### [Activity 1]
In the Loire Valley wine glossary, what names appear on the labels of biodynamic wines?
### [Activity 2]
Please transcribe everything in the Loire Valley wine glossary from "Conventional wines are" down to "biodiverse agricultural practices.".

### [Document excerpt]
Here is the definitive glossary to guide you through the best practices used by Loire Valley winegrowers:

Conventional Wine

Conventional wines are produced from grapes grown in traditional vineyards. The use of chemicals is regulated. As the name suggests, the conventional method is the most common form of winemaking in France where chemical use is at the discretion of the producer with regards to minimum use of chemicals, respect for the environment and biodiverse agricultural practices.

Organic Wine

Organic wine is produced from organically grown grapes, which are grown without chemical. In France, organic wines are certified “AB” or “organic wine”.

Biodynamic wine

Biodynamic wine is produced by biodynamic agricultural practives combining an organic and holistic approach to farming with minimum of human intervention and a balance between the land and the vine. These methods include the use of natural preparations, decoctions, treatments and the lunar and planetary rhythms. Biodynamic producers are not standardised but if looking for biodynamic wine, look for “Demeter” or  “Biodyvin” on the wine label.

### [Supplied records]
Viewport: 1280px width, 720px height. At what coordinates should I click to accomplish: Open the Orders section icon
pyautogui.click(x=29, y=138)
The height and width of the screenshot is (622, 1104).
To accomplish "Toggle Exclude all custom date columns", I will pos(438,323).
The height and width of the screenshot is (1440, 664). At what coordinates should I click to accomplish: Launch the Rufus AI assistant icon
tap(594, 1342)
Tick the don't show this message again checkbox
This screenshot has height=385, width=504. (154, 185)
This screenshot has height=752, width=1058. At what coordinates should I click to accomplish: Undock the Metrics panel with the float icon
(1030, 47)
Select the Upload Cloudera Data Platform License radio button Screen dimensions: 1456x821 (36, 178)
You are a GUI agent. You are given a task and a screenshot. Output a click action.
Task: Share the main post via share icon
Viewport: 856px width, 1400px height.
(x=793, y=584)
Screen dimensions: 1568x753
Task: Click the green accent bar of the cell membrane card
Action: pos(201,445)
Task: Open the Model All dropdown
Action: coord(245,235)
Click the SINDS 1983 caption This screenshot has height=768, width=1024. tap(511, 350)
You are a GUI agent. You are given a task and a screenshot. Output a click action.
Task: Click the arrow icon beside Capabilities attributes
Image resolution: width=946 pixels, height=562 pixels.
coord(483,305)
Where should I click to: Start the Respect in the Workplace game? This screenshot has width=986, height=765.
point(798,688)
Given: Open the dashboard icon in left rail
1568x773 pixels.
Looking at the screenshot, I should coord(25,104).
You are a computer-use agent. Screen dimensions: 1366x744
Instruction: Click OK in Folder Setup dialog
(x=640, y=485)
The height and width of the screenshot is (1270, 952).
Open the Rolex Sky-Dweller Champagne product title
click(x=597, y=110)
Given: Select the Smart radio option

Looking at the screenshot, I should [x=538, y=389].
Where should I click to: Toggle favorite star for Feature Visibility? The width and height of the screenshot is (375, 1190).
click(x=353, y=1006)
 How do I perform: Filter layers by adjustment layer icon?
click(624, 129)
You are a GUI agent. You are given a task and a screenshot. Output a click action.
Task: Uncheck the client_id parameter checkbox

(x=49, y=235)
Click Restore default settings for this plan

### [Expected answer 1]
“Demeter” or “Biodyvin.”

### [Expected answer 2]
Conventional wines are produced from grapes grown in traditional vineyards. The use of chemicals is regulated. As the name suggests, the conventional method is the most common form of winemaking in France where chemical use is at the discretion of the producer with regards to minimum use of chemicals, respect for the environment and biodiverse agricultural practices.